原発性アルドステロン症(primary aldosteronism:PA)は,副腎皮質からのアルドステロン分泌過剰により高血圧を呈する疾患である。内分泌性高血圧の中では最も頻度が高く,高血圧症の約5~10%を占めるとされている。本態性高血圧と比較して心血管イベント,腎合併症,心房細動などのリスクが高いことがわかっており,早期診断および治療が重要である。
診断においては積極的なスクリーニング検査が重要である。「高血圧治療ガイドライン2019」1)において,スクリーニング検査が推奨されるPA有病率の高い疾患群として,①低カリウム血症(利尿薬誘発性も含む)合併高血圧,②若年者の高血圧,③Ⅱ度以上の高血圧,④治療抵抗性高血圧,⑤副腎偶発腫瘍を伴う高血圧,⑥若年の脳血管障害合併例,⑦睡眠時無呼吸を伴う高血圧,が挙げられる2)。スクリーニング検査では,早朝に血漿レニン活性(plasma renin activity:PRA)もしくは活性型レニン濃度(active renin concentration:ARC)および血漿アルドステロン濃度(plasma aldosterone concentration:PAC)を同時に測定する。

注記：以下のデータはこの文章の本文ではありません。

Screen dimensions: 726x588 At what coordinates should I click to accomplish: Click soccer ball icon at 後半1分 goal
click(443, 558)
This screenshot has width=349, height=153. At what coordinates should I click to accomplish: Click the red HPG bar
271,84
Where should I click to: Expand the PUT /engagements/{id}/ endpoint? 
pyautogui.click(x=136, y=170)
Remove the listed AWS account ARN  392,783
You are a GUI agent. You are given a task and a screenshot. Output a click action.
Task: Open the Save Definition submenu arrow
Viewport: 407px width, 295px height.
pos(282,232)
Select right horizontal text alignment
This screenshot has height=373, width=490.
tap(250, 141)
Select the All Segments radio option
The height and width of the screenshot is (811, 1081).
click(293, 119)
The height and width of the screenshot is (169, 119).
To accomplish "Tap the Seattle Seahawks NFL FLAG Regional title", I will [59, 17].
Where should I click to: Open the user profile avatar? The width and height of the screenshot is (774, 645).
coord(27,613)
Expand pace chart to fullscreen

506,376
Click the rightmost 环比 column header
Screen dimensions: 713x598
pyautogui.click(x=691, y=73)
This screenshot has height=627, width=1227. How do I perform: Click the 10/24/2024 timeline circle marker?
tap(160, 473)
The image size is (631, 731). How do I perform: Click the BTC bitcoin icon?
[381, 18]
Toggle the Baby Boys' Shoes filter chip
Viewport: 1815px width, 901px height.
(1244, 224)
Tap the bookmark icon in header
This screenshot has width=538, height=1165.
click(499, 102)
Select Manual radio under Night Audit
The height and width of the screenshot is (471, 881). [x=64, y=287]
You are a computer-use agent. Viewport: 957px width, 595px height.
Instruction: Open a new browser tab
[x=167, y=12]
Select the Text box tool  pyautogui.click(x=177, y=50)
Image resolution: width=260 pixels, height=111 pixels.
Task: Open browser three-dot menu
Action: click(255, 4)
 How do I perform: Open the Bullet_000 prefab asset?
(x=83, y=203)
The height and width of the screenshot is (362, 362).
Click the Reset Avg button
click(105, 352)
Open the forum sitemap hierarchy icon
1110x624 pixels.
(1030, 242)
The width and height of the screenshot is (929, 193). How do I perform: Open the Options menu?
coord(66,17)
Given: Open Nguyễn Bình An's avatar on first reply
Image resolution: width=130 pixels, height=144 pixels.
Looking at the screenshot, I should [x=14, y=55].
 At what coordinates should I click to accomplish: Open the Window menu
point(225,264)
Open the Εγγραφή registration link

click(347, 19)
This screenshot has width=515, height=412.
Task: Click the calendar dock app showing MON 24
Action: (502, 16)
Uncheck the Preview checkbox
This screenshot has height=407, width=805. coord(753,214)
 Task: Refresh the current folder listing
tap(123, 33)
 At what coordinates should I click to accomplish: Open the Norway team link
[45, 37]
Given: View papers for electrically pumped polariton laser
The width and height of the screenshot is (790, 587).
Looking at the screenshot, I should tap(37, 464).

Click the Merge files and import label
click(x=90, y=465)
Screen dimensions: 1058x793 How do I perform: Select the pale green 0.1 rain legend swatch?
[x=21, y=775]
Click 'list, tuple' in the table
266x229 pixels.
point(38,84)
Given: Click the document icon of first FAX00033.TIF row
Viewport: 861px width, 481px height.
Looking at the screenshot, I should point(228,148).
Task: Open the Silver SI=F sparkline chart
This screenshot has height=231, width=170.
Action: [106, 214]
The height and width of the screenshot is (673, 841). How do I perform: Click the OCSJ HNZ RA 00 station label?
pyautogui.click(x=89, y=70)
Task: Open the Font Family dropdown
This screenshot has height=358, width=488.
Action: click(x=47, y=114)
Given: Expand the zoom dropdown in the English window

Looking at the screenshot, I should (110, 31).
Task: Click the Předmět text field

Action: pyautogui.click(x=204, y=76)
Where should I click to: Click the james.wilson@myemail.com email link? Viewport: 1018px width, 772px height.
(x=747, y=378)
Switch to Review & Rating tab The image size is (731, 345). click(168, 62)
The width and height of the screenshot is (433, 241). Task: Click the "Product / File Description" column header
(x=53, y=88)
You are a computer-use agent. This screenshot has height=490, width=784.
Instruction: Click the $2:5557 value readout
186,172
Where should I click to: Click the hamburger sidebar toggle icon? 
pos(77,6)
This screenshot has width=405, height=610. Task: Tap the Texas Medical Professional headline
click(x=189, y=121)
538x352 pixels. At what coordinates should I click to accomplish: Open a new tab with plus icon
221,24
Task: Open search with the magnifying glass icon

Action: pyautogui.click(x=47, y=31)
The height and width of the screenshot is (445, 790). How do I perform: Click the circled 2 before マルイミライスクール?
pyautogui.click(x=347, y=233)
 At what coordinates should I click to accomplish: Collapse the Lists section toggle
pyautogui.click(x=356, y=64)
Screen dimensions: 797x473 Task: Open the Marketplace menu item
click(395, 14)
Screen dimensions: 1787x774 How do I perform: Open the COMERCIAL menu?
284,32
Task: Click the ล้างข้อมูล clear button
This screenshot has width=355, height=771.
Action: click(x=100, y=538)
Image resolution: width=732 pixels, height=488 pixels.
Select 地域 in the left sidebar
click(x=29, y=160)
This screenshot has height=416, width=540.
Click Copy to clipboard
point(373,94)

降圧薬はホルモン値に影響を与えることより,検査の際には影響の少ないCa拮抗薬もしくはα遮断薬への変更が推奨されるが,血圧コントロール困難な症例では変更は行わず,薬剤の影響を考慮した上でスクリーニング検査を実施する。スクリーニング陽性例においては,機能確認検査(カプトプリル負荷試験,フロセミド立位試験,経口食塩負荷試験,生理食塩水負荷試験)を実施し,1つ以上陽性であればPAの診断が確定する。
PA診断において重要なPACはこれまでラジオイムノアッセイ法を中心に測定されていたが,2021年3月に測定キットが供給停止となり,4月以降は新たな検査法としてサンドイッチ法を用いた化学発光酵素免疫測定法が用いられている。検査法の変更によりPACは従来と比較して低値を示すことがわかっており3),日本内分泌学会より「原発性アルドステロン症診療ガイドライン2021」4)が発表された。新ガイドラインにおいて,PAC/PRA≧100 (もしくはPAC/ARC≧20)かつPAC≧60pg/mLが暫定的なスクリーニング陽性のカットオフ値に設定された。併せて機能確認検査のカットオフ値の変更も行われている。
PAにおけるサブタイプとして,アルドステロン産生腺腫と過形成による特発性アルドステロン症がある。CT検査による副腎腫瘍の評価および手術を検討する場合には,局在診断のため,原則として選択的副腎静脈サンプリングの実施が推奨される。